The arrival of fall sports season is a reminder that coaches, trainers, athletes and parents should be on alert for signs of concussion. Although awareness and management of concussions has improved, symptoms are often not clear-cut and may be overlooked.
As many as 1.9 million sports-related concussions happen to kids every year in the United States, according to a 2016 study in Pediatrics. Most concussed kids do not see a doctor, the study found, pointing to the need for better detection and reporting.
“One of our major problems is our initial assessments of kids who are concussed are subjective,” Dr. Congeni said. “An X-ray, MRI or CT scan is not going to detect a concussion. We have a symptom scale, but there’s a lot of subjectivity to it. One person’s ‘1 out of 6’ headache can be another person’s ‘5 out of 6’ headache.”
There also is the matter of kids who hide their symptoms, often because they want to play or feel external pressures to tough it out. A recent published study out of Youngstown State University found that boys were far less likely than girls to report symptoms, for fear that coaches or peers would think of them as weak.
Another difficulty is athletes who experience amplified symptoms because of anxiety or mood disorders involved with this frightening injury, Dr. Congeni said.
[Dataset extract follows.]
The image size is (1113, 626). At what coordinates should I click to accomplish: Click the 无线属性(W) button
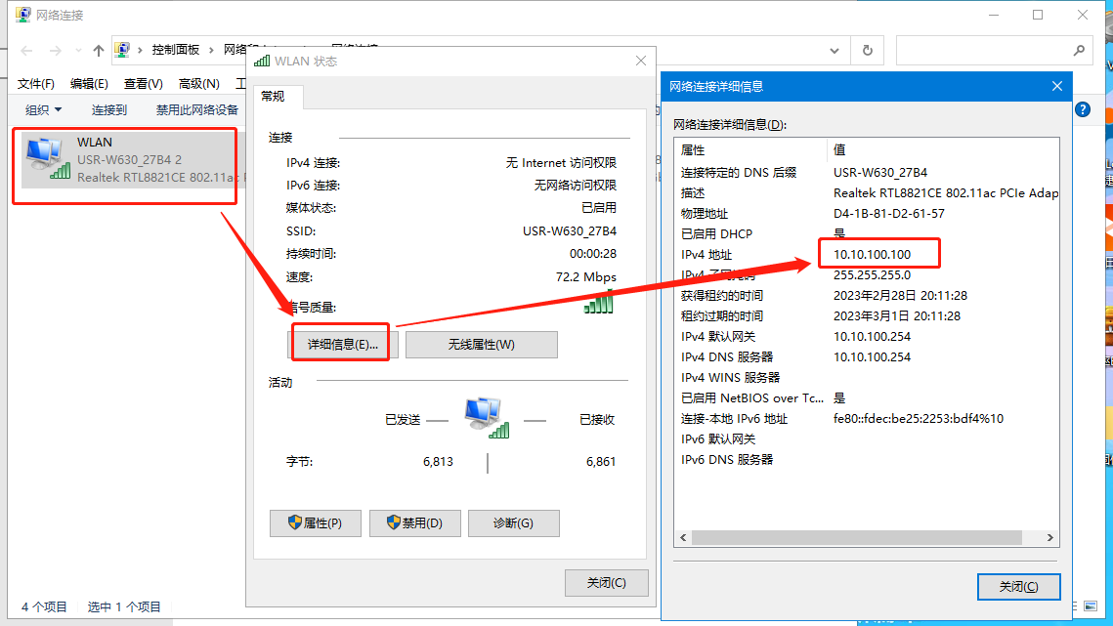[481, 345]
This can lead to irritability, depression and sleep problems seen in over one-third of concussions.
Concussion symptoms may include headache, confusion, memory loss, fuzzy thinking, dizziness, fatigue, nausea and slurred speech. Symptoms can occur immediately, or they may be delayed.
Dr. Congeni shared ideas for improving prevention, detection and management of concussions:
- Shoulder and neck strengthening programs can help prevent the “bobblehead” effect from forceful contact. Concussion occurs when the brain is thrust against the skull, and improving the musculature can help dampen a blow.
- More education and research are needed. Akron Children’s Hospital is engaged in numerous concussion studies, and youth athletes are encouraged to enroll.
- Certified athletic trainers are critical for detecting symptoms of concussion. Many high schools have them, Dr. Congeni said, but junior high/middle schools, travel leagues and other non school-affiliated leagues usually do not.
“It would be wise to have athletic trainers for all youth sports,” he said. “In many non-high school sports, they don’t want to pay for it. But certified athletic trainers are the best people to recognize symptoms and patterns of behavior of concussed athletes.
“Organizers find money for officials and security, but they don’t look to address this safety concern.”
- Educators must understand that concussed athletes often need time to regain mental acuity. They may not be ready to resume normal academic activities initially.
“This is known as brain rest,” Dr. Congeni said. “Just as we ask coaches to return kids to activity gradually, they should be gradually returned to the classroom as well. That’s known as return to learn.”